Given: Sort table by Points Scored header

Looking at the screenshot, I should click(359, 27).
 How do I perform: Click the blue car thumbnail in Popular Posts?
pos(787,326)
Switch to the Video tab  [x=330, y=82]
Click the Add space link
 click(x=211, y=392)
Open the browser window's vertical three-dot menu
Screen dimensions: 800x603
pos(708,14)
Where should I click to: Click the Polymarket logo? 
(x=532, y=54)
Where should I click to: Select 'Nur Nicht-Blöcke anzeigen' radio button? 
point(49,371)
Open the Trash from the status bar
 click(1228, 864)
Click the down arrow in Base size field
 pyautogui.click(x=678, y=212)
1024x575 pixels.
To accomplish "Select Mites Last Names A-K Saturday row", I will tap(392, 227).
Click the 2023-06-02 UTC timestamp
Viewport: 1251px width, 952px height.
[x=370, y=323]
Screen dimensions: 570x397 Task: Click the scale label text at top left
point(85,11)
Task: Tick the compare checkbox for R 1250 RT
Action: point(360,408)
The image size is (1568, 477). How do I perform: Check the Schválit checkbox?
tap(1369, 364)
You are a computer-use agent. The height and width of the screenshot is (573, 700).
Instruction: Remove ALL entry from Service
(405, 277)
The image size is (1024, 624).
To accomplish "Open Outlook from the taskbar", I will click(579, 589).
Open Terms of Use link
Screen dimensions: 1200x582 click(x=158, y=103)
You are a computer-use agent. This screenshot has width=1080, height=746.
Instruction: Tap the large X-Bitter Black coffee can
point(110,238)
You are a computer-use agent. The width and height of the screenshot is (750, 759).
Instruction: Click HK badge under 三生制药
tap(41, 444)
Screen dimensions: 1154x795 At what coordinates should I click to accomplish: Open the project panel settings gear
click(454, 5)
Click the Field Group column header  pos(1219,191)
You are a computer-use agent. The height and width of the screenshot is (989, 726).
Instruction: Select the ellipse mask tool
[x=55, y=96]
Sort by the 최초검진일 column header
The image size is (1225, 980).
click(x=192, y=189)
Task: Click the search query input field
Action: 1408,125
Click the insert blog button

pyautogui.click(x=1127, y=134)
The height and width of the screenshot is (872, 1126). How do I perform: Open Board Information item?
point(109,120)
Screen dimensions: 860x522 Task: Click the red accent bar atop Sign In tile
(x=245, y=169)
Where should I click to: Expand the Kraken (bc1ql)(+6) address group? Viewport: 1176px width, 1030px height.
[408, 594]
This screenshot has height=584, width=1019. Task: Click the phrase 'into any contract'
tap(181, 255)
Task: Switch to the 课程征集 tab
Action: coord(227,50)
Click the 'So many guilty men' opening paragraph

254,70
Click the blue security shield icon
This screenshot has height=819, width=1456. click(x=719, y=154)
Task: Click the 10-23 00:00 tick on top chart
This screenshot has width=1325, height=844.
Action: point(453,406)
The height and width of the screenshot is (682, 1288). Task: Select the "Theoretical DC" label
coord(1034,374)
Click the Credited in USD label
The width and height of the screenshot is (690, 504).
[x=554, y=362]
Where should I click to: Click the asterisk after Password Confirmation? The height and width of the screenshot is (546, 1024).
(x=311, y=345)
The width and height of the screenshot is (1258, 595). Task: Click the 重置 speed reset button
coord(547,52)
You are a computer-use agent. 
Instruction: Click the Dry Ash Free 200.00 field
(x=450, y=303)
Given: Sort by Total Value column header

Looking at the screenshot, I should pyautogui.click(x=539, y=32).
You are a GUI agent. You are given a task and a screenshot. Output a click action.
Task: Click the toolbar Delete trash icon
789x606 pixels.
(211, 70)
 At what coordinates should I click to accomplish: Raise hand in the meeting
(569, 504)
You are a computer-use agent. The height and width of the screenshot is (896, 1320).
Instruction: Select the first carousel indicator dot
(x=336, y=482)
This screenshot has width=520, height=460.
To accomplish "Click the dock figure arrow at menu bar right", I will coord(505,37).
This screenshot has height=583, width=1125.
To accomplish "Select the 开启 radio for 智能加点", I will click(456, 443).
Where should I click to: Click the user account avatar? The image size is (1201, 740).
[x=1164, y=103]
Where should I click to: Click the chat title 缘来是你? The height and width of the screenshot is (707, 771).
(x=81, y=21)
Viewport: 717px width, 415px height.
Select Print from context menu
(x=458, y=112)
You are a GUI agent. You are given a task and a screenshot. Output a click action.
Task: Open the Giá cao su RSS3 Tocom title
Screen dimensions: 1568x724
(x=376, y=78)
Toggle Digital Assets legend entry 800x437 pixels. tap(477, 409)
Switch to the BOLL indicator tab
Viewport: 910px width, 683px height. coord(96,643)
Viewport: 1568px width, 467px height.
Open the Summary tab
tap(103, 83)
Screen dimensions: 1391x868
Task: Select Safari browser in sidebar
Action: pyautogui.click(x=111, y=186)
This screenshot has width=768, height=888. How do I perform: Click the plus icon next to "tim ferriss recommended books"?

EXERCISE GOAL: All of the material above needs to be retyped word for word.

ANSWER BOX:
Given: Sort table by Points Scored header

Looking at the screenshot, I should click(359, 27).
 How do I perform: Click the blue car thumbnail in Popular Posts?
pos(787,326)
Switch to the Video tab  [x=330, y=82]
Click the Add space link
 click(x=211, y=392)
Open the browser window's vertical three-dot menu
Screen dimensions: 800x603
pos(708,14)
Where should I click to: Click the Polymarket logo? 
(x=532, y=54)
Where should I click to: Select 'Nur Nicht-Blöcke anzeigen' radio button? 
point(49,371)
Open the Trash from the status bar
 click(1228, 864)
Click the down arrow in Base size field
 pyautogui.click(x=678, y=212)
1024x575 pixels.
To accomplish "Select Mites Last Names A-K Saturday row", I will tap(392, 227).
Click the 2023-06-02 UTC timestamp
Viewport: 1251px width, 952px height.
[x=370, y=323]
Screen dimensions: 570x397 Task: Click the scale label text at top left
point(85,11)
Task: Tick the compare checkbox for R 1250 RT
Action: point(360,408)
The image size is (1568, 477). How do I perform: Check the Schválit checkbox?
tap(1369, 364)
You are a computer-use agent. The height and width of the screenshot is (573, 700).
Instruction: Remove ALL entry from Service
(405, 277)
The image size is (1024, 624).
To accomplish "Open Outlook from the taskbar", I will click(579, 589).
Open Terms of Use link
Screen dimensions: 1200x582 click(x=158, y=103)
You are a computer-use agent. This screenshot has width=1080, height=746.
Instruction: Tap the large X-Bitter Black coffee can
point(110,238)
You are a computer-use agent. The width and height of the screenshot is (750, 759).
Instruction: Click HK badge under 三生制药
tap(41, 444)
Screen dimensions: 1154x795 At what coordinates should I click to accomplish: Open the project panel settings gear
click(454, 5)
Click the Field Group column header  pos(1219,191)
You are a computer-use agent. The height and width of the screenshot is (989, 726).
Instruction: Select the ellipse mask tool
[x=55, y=96]
Sort by the 최초검진일 column header
The image size is (1225, 980).
click(x=192, y=189)
Task: Click the search query input field
Action: 1408,125
Click the insert blog button

pyautogui.click(x=1127, y=134)
The height and width of the screenshot is (872, 1126). How do I perform: Open Board Information item?
point(109,120)
Screen dimensions: 860x522 Task: Click the red accent bar atop Sign In tile
(x=245, y=169)
Where should I click to: Expand the Kraken (bc1ql)(+6) address group? Viewport: 1176px width, 1030px height.
[408, 594]
This screenshot has height=584, width=1019. Task: Click the phrase 'into any contract'
tap(181, 255)
Task: Switch to the 课程征集 tab
Action: coord(227,50)
Click the 'So many guilty men' opening paragraph

254,70
Click the blue security shield icon
This screenshot has height=819, width=1456. click(x=719, y=154)
Task: Click the 10-23 00:00 tick on top chart
This screenshot has width=1325, height=844.
Action: point(453,406)
The height and width of the screenshot is (682, 1288). Task: Select the "Theoretical DC" label
coord(1034,374)
Click the Credited in USD label
The width and height of the screenshot is (690, 504).
[x=554, y=362]
Where should I click to: Click the asterisk after Password Confirmation? The height and width of the screenshot is (546, 1024).
(x=311, y=345)
The width and height of the screenshot is (1258, 595). Task: Click the 重置 speed reset button
coord(547,52)
You are a computer-use agent. 
Instruction: Click the Dry Ash Free 200.00 field
(x=450, y=303)
Given: Sort by Total Value column header

Looking at the screenshot, I should pyautogui.click(x=539, y=32).
You are a GUI agent. You are given a task and a screenshot. Output a click action.
Task: Click the toolbar Delete trash icon
789x606 pixels.
(211, 70)
 At what coordinates should I click to accomplish: Raise hand in the meeting
(569, 504)
You are a computer-use agent. The height and width of the screenshot is (896, 1320).
Instruction: Select the first carousel indicator dot
(x=336, y=482)
This screenshot has width=520, height=460.
To accomplish "Click the dock figure arrow at menu bar right", I will coord(505,37).
This screenshot has height=583, width=1125.
To accomplish "Select the 开启 radio for 智能加点", I will click(456, 443).
Where should I click to: Click the user account avatar? The image size is (1201, 740).
[x=1164, y=103]
Where should I click to: Click the chat title 缘来是你? The height and width of the screenshot is (707, 771).
(x=81, y=21)
Viewport: 717px width, 415px height.
Select Print from context menu
(x=458, y=112)
You are a GUI agent. You are given a task and a screenshot. Output a click action.
Task: Open the Giá cao su RSS3 Tocom title
Screen dimensions: 1568x724
(x=376, y=78)
Toggle Digital Assets legend entry 800x437 pixels. tap(477, 409)
Switch to the BOLL indicator tab
Viewport: 910px width, 683px height. coord(96,643)
Viewport: 1568px width, 467px height.
Open the Summary tab
tap(103, 83)
Screen dimensions: 1391x868
Task: Select Safari browser in sidebar
Action: pyautogui.click(x=111, y=186)
This screenshot has width=768, height=888. How do I perform: Click the plus icon next to "tim ferriss recommended books"?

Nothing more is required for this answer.